C’è una città sommersa che man mano che il racconto di Marta prosegue, emerge sotto gli occhi di tutti. C’è una città che lei stessa riconosce a stento. Torino, la città in cui è cresciuta trasfigura le sue strade, la storia di quegli anni, e che coinvolgono suo padre. «Non avrei saputo dire di preciso che cosa fosse successo, ma nei giorni seguenti continuai a sentire il cambiamento che mi accompagnava, impercettibile ma decisivo; era nel modo in cui guardavo la città, in cui alcune cose mi tornavano alla memoria; brandelli di conversazione, espressioni dimenticate, un tono di voce. Persino piazza Vittorio, la grande piazza accanto alla quale avevo abitato per tutta la vita e che conoscevo palmo a palmo, la piazza chiara, dura e geometrica che si spalancava sul ponte e il fiume e la collina, quando vi scesi il giorno dopo e la guardai, vuota di gente, quasi trasparente nella luce di vetro invernale, mi sembrò lunare e remota come il segno di un mistero». Ma la città sommersa è anche un magma interiore che si crede sopito e invece è pronto ad esplodere. Ricostruisce la storia di suo padre, parallelamente la storia della sua città, che si intrecciano indissolubilmente, ricostruisce quella ferita indelebile che il carcere, i movimenti politici, la lotta armata, le proteste operaie che ha definito i contorni di Torino.
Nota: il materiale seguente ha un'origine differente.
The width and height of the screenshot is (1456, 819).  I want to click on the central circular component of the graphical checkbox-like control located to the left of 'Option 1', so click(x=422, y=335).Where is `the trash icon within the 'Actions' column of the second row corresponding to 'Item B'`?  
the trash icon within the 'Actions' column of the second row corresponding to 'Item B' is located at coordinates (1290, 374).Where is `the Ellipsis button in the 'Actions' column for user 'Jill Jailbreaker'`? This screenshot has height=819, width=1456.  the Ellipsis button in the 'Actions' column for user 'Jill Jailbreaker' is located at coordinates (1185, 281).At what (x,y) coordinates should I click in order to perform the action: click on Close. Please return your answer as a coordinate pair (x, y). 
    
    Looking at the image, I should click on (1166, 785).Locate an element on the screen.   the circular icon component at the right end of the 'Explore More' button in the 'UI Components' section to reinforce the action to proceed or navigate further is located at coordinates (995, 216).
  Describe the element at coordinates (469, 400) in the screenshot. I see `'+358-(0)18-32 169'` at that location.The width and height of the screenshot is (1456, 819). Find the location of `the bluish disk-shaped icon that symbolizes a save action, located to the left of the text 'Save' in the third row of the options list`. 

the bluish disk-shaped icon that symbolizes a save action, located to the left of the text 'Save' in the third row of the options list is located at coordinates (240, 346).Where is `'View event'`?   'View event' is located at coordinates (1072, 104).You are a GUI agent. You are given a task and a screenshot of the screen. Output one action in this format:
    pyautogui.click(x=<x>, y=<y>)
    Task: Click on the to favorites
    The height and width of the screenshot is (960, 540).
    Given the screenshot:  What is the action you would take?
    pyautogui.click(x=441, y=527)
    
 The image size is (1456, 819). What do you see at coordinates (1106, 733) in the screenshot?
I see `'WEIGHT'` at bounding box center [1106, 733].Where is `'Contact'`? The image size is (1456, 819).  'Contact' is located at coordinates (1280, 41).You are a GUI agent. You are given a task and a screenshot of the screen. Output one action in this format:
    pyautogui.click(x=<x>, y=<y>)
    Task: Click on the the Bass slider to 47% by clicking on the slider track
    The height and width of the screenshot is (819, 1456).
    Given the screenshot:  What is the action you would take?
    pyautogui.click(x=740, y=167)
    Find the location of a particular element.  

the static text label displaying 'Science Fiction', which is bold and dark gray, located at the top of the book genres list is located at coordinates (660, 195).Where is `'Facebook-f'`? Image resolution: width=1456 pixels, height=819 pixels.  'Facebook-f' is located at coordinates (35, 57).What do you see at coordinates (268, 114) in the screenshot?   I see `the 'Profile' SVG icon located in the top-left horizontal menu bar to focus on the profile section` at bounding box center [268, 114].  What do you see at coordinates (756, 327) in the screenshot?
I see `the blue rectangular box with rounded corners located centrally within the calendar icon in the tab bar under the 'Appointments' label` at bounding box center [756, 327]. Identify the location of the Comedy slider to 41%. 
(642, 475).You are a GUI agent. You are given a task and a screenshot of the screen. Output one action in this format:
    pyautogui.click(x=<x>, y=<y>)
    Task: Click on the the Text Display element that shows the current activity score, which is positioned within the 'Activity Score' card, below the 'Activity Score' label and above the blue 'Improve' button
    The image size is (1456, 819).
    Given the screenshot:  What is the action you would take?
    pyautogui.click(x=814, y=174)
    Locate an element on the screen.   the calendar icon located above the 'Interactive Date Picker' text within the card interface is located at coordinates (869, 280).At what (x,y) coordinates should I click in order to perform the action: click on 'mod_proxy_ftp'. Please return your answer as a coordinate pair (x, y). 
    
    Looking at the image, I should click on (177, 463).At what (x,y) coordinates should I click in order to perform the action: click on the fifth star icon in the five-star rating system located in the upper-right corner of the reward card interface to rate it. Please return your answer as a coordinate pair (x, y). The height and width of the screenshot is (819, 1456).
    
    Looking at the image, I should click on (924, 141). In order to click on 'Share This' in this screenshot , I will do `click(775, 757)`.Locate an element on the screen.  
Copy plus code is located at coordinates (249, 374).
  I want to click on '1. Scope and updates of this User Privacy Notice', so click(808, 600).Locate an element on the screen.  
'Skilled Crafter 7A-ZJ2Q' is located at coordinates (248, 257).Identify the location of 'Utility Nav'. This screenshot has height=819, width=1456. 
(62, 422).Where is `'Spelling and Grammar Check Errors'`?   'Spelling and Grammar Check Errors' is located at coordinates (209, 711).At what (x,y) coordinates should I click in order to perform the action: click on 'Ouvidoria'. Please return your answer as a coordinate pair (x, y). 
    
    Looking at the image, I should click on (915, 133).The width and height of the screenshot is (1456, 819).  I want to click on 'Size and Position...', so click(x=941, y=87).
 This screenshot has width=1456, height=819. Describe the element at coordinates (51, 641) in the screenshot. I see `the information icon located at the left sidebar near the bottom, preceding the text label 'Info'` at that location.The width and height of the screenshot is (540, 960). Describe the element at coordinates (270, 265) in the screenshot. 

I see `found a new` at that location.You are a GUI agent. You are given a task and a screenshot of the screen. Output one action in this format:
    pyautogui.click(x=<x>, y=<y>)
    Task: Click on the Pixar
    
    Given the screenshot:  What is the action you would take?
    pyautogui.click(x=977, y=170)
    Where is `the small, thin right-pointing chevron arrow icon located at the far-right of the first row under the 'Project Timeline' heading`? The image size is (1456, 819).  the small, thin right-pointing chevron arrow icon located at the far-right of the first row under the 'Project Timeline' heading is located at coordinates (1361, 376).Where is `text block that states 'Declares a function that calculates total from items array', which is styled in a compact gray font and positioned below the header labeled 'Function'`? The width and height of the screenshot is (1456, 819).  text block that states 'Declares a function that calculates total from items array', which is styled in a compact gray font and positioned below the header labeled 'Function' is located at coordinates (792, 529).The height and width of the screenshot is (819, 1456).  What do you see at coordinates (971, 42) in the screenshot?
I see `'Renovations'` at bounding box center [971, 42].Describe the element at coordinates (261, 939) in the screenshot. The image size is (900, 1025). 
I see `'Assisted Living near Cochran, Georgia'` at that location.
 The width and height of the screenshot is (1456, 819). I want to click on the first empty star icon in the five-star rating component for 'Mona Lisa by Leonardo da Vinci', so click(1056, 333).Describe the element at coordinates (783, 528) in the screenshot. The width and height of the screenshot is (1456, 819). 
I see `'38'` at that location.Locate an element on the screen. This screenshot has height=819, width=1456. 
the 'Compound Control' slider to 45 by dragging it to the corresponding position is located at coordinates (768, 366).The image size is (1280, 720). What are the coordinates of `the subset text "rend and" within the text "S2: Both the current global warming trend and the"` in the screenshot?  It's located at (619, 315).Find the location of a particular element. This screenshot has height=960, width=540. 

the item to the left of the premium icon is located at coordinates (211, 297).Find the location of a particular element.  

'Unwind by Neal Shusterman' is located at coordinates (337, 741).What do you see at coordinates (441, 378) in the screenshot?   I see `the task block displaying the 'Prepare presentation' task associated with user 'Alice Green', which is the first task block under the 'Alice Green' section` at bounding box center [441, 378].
L’esistenza? Una traduzione

Città sommersa (304 pagine, 18 euro) di Marta Barone, edito da Bompiani, è un romanzo aspro, ostinato, un’onda di piena impossibile da evitare. La scrittura di Marta Barone – che con questo esordio si è aggiudicata il premio Vittorini – ricostruisce un’atmosfera sottile, dall’aria rarefatta come quando si sale in quota. La storia di un uomo che forse non ha smesso di sognare e che nei mille tasselli in cui la sua storia si è persa, ha ritrovato, definitivamente, lo sguardo di una figlia. È un romanzo denso di ricordi, di libri, di citazioni, di canzoni che ci riportano alla sua storia. Una sua amica francese, Valérie, un giorno le disse: «In un certo senso tutta la nostra esistenza è una traduzione tra quello che cerchiamo di dire e quello che poi riusciamo a dire davvero». Padre e figlia hanno in comune un unico linguaggio: i miti greci e il mare. “Era un sentimento profondo e straziante e indefinibile. Partivamo per lunghe spedizioni in cui quasi non ci scambiavamo parola. Sentivo solo il suo respiro nel boccaglio, e il mio, più affannoso. Mi insegnò a pulire la maschera con lo sputo quando si appannava. Ci spingevamo dove non c’era nessuno, tra gli scogli oltre i promontori e ancora più al largo. Il mondo sotto la superficie era allora soltanto nostro, quel mondo al tempo stesso vivo e spettrale. […] I raggi del sole che tagliavano l’acqua in diagonale e proiettavano losanghe tremolanti sul fondo. Il blu cupo e senza fine che si apriva davanti agli occhi quando guardavo in avanti, verso il mare aperto. Quella fatica era una fatica felice. Quando dopo aver fatto un lungo giro, crollavo sulla battigia, esausta, piena, i capelli bagnati che mi penzolavano sulla faccia, e lui mi accarezzava e mi sorrideva con fierezza, mi sentivo bene, sentivo qualcosa che somigliava all’amore”. Di traduzione, alla fine, Marta Barone ne ha fatto un mestiere, una certa dimestichezza coltivata nel tempo e che ha a che fare con la traduzione dei sentimenti, la traduzione di fotografie sgranate, e la traduzione di ricordi ai quali manca sempre un dettaglio, anche se appaiono così nitidi. C’è tutto in Città sommersa di Marta Barone, tutto questo e infine, l’ammissione di aver trovato in sé, radici e appartenenze.